- Objective
Copy the lines of the records below verbatim, from the line with "Given: Expand the arrow" up to and including the line with "tap(594, 250)".

[Target position records]
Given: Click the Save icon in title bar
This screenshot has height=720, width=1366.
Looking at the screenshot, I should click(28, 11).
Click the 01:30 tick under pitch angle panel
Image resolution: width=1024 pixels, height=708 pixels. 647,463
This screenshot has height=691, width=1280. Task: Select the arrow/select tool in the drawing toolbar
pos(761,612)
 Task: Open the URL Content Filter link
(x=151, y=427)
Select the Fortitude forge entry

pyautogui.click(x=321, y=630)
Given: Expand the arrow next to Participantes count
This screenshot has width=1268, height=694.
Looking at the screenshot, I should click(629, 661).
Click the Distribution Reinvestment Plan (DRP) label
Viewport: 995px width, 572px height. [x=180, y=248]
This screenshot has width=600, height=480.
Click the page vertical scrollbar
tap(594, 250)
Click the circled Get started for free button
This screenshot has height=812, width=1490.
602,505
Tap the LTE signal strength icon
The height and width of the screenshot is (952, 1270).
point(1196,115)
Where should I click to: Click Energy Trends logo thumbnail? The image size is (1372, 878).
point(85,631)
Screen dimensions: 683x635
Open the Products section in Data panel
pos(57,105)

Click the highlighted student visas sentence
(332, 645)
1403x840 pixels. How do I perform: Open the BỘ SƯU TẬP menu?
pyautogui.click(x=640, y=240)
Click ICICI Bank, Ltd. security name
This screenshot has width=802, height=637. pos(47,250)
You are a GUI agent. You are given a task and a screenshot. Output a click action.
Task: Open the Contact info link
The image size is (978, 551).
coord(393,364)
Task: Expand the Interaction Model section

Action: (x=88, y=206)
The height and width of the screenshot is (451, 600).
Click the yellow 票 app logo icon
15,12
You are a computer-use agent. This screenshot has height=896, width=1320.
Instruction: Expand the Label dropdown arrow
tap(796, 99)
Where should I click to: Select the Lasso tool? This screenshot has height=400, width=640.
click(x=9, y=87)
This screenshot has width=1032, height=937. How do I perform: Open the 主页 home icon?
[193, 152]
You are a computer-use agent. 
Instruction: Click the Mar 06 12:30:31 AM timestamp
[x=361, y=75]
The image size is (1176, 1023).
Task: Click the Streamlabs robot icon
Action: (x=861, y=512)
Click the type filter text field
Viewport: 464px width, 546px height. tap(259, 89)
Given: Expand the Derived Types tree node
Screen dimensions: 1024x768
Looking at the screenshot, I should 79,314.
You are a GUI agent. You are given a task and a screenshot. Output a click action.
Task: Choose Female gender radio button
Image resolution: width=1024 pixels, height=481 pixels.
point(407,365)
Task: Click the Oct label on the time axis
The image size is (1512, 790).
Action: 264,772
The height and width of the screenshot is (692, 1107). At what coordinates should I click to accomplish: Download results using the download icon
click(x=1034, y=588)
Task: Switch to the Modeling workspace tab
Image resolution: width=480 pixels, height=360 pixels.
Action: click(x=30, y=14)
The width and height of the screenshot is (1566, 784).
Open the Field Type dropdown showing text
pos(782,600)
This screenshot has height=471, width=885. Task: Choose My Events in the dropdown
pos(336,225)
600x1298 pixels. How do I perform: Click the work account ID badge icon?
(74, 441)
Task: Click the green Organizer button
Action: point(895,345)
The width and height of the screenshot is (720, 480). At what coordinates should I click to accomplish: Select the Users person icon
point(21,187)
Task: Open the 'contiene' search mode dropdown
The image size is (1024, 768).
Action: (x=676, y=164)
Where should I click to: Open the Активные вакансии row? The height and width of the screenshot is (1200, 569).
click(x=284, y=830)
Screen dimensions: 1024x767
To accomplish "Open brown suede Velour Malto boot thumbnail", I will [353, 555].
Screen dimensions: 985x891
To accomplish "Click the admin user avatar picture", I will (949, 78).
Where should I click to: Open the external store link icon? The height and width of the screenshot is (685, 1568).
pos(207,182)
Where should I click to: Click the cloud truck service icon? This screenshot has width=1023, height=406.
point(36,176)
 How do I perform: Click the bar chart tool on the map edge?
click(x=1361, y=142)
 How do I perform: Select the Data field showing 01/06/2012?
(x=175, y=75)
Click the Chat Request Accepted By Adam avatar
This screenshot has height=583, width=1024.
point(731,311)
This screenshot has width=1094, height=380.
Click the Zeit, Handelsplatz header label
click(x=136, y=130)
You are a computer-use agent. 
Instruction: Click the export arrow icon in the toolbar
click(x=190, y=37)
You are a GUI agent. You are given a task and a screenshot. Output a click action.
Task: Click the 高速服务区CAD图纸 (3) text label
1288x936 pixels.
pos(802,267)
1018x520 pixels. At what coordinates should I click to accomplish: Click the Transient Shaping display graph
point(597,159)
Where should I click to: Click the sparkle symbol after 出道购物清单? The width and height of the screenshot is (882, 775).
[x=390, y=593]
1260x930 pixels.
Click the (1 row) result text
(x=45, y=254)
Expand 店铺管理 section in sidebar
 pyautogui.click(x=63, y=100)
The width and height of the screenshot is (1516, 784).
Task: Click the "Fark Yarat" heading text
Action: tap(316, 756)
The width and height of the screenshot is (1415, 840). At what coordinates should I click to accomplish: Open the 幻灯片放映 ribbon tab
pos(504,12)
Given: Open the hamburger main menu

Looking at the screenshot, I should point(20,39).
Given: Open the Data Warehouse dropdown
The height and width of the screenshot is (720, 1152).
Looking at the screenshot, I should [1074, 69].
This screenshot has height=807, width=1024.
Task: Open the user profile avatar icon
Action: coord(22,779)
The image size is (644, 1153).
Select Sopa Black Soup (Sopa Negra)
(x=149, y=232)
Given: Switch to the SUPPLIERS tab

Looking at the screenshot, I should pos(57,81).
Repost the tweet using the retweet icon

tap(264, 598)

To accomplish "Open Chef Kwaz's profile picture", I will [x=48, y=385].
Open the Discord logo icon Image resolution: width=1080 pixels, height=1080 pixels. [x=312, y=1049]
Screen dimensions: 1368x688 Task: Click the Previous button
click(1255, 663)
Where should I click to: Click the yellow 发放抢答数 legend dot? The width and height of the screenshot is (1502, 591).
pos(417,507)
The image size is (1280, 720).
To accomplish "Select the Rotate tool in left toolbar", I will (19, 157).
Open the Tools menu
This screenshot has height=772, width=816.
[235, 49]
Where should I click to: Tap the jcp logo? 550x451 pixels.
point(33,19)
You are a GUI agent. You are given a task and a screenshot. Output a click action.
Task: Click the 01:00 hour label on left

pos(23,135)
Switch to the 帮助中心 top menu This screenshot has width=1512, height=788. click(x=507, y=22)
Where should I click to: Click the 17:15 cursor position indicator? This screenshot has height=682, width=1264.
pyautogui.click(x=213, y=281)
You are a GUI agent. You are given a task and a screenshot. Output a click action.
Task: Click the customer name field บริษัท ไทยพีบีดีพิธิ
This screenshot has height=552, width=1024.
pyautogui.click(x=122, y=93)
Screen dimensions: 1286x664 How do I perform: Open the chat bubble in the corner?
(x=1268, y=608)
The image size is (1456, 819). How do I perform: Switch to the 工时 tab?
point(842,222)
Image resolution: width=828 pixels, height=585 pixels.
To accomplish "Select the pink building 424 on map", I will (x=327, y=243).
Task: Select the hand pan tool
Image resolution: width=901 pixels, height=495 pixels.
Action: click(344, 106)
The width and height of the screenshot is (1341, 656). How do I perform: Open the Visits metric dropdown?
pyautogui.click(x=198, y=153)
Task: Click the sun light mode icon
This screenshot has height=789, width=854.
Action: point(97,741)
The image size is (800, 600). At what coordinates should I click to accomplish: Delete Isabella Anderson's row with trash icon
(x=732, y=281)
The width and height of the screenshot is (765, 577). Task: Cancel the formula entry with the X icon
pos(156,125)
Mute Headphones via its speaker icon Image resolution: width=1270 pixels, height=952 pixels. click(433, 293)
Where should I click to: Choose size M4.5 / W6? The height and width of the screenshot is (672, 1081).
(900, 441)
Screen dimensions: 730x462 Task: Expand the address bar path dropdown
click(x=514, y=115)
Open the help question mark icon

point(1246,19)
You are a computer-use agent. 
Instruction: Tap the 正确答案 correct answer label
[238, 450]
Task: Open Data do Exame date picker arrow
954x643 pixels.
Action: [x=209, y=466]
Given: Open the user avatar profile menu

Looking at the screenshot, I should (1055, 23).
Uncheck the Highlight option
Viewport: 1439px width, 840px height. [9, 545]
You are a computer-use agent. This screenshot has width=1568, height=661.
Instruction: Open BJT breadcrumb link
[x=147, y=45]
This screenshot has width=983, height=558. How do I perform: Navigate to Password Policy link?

- The solution
Given: Expand the arrow next to Participantes count
This screenshot has width=1268, height=694.
Looking at the screenshot, I should click(629, 661).
Click the Distribution Reinvestment Plan (DRP) label
Viewport: 995px width, 572px height. [x=180, y=248]
This screenshot has width=600, height=480.
Click the page vertical scrollbar
tap(594, 250)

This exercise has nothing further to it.